MaintenanceMan said:


> Cutting, swinging a maul or stacking don't bother me really. It's the bending over. Whatever I can do in any part of the operation to minimize the constant bending over.. I do it...


Get a old tire or a few and stack your wood in it tight....on frozen ground it'll split well without going anywhere and it minimizes the amount of bending over.

I split with a maul exclusively. Splitting firewood in the winter is great, keeps you warm and keeps you outdoors when you otherwise wouldn't be.


----------



## gerry100 (Dec 12, 2016)

swinging the maul for 37 years now. Plan on keeping going for 3-4 more years ( I'll be 70)

It's really not punishing after you develop a smooth accurate swing.


----------



## BoiledOver (Dec 12, 2016)

IthinkI'mgettinOld said:


> Get a old tire or a few and stack your wood in it tight....on frozen ground it'll split well without going anywhere and it minimizes the amount of bending over.
> 
> I split with a maul exclusively. Splitting firewood in the winter is great, keeps you warm and keeps you outdoors when you otherwise wouldn't be.


Yes, I hand split exclusively with a Fiskar.  I do have an electric mini splitter next to the boiler for making kindling and anything oversized.

If ya let the temps get good and cold (mid-teens and lower F), you don't even need a tire. Whack the rounds where they lay horizontal, this keeps the bending over part to a minimum. Frozen wood almost explodes, the colder the better. In the past, I used a big round as a chopping block and that is a lotta work. No more chopping block, wait for the cold, and whack em.


----------



## Komatsu350 (Dec 12, 2016)

I hand split with a fiskars. I actually think it much faster than a splitter.


----------



## SuperGenius (Dec 12, 2016)

I hand split everything with a Craftsman maul, though I used my neighbor's 20-ton splitter this year on some elm that just laughed at me and my maul. Thankfully, most trees on my property are maple.


----------



## red oak (Dec 12, 2016)

I hand split about 6 cords per year with a maul, the few pieces I can't split get re-introduced to the chainsaw.  Most of what I split is red oak so it's pretty easy going as long as there aren't any big knots.  I like the exercise and now my son is old enough to help so that's really neat.  Splitting is a job that's never really done for me, a half hour here and there adds up but I don't try to do it all in a day or week.


----------



## excessads (Dec 12, 2016)

rwilly said:


> I always use the axe, maul method. I love to split wood.
> 
> Its the stacking I don't like.



Second on both counts, she stacks, I split, fair deal.


----------



## CincyBurner (Dec 12, 2016)

I hand split all.  I find splitting (even stacking) very enjoyable. Moving wood is the chore.
I've used hydraulic splitters, and know they're probably faster, but I'm too impatient, and I just enjoy the sounds and feel and and satisfaction of working my way through a pile of logs with a simple implement.

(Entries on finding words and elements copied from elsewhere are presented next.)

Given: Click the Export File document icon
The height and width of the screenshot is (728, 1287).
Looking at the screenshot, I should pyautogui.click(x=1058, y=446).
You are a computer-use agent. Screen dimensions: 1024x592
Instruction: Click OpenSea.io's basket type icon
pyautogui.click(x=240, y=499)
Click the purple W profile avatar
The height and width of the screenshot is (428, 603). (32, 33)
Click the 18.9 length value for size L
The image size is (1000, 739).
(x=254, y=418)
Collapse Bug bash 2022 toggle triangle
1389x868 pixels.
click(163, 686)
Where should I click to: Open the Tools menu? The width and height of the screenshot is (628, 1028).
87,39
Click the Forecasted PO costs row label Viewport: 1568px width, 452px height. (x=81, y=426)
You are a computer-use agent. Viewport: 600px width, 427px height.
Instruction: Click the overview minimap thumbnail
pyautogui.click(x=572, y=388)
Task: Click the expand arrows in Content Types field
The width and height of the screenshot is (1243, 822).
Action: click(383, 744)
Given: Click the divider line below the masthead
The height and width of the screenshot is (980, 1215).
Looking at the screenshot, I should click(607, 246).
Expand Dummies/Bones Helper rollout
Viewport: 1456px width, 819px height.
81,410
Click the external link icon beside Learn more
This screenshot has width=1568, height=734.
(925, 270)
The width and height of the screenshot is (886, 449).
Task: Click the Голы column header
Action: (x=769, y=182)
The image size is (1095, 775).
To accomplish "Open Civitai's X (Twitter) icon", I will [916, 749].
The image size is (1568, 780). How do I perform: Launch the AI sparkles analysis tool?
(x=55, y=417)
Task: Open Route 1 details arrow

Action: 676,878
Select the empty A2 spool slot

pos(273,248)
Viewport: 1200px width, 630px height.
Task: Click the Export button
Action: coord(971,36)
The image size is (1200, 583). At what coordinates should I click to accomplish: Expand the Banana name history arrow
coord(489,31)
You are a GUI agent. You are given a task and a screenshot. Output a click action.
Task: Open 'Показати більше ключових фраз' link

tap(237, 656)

In 2015 trying to get caught up and ahead I split about 7 cord.  It seemed much of it just found its way to me - or at least the word of a good scrounge.

Hand splitting definitely changes my species selection the and portions of wood taken.  I stick to easier splitting wood species (maple, ash, oak, hickory, Osage, black locust), and avoid contorted, twisted, or tough splitting stuff like sweetgum, American elm, blackgum and sycamore.  Fortunately plenty of the good burning wood splits nicely.  Beech is an exception.  It's twisty, but it's a rarity in southwest Ohio, and I love how it burns.
I found that while pear and tulip poplar split fairly easy, they split funky and uneven.
If in the field I'm picky and will select clear chunks, or cut out the crotches and knotty portions.  What uglies and shorts I get make their way to the crates.  
Cleanup of the split slivers makes for good for kindling.


----------



## excessads (Dec 12, 2016)

Fiskar most of the time and enjoy every minute of it.  Maul and wedge reserved for the soggy rounds.  Nothing stays intact except some really green sycamore.


----------



## xman23 (Dec 12, 2016)

I hand split a few pieces, but if the pile is big I drag out the splitter


----------



## ChemicalWaste (Dec 12, 2016)

I split most of my stuff by hand this year. I don't dolly everything, but really big stuff gets split into quarters, some bigger stuff get halved. I'm telling you, that isocore mail from fiskars is happiness. I used it tonight on some ash logs about 18"in diameter that I didn't want to fight into the boiler and it's awesome stuff. Probably split about 7 cords worth by hand this year and my shoulder knows about it.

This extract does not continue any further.